[[ Given data open ]]

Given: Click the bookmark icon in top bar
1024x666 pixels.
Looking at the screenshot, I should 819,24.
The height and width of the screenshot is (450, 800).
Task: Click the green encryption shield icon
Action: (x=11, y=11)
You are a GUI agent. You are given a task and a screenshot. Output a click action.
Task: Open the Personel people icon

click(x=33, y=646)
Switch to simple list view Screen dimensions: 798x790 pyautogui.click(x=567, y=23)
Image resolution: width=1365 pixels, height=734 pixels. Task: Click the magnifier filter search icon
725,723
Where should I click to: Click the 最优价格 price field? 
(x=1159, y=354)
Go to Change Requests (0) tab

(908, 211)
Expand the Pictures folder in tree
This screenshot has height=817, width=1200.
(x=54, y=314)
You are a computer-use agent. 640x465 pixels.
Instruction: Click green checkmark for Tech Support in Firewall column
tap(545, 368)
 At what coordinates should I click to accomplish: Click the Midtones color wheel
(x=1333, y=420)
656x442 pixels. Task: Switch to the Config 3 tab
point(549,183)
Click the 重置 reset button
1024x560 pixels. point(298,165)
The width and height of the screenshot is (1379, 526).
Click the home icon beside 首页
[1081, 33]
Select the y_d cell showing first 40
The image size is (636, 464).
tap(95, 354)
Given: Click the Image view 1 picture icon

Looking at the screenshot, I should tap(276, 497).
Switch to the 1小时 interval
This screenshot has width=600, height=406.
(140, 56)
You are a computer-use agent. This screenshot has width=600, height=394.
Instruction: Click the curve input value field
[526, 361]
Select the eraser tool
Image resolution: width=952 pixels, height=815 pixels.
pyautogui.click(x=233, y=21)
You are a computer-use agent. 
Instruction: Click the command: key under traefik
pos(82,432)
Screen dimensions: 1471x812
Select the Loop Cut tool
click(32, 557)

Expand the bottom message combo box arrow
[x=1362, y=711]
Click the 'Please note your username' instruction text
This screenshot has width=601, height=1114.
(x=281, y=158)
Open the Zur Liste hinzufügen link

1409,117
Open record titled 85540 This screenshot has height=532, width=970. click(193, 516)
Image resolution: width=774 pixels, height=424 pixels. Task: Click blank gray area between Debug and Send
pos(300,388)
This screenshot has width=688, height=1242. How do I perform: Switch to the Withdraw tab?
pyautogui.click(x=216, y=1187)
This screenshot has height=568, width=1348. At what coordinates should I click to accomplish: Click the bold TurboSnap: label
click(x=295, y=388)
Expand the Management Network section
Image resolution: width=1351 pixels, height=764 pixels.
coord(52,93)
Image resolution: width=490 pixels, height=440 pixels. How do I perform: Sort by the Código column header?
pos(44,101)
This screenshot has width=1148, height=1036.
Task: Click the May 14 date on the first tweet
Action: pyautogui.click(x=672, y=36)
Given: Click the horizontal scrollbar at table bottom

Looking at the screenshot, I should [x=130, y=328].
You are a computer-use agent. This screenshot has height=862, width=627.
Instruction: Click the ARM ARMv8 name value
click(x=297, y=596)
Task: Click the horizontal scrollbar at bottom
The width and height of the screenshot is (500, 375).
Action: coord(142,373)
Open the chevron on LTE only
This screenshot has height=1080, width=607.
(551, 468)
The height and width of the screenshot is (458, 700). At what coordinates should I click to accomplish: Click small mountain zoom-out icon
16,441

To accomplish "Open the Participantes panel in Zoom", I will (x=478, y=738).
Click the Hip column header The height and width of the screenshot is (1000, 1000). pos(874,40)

[[ Given data closed ]]

## How to complete this task
Copy every line of the records above that contains "dimensions".

## Task output
Switch to simple list view Screen dimensions: 798x790 pyautogui.click(x=567, y=23)
Screen dimensions: 1471x812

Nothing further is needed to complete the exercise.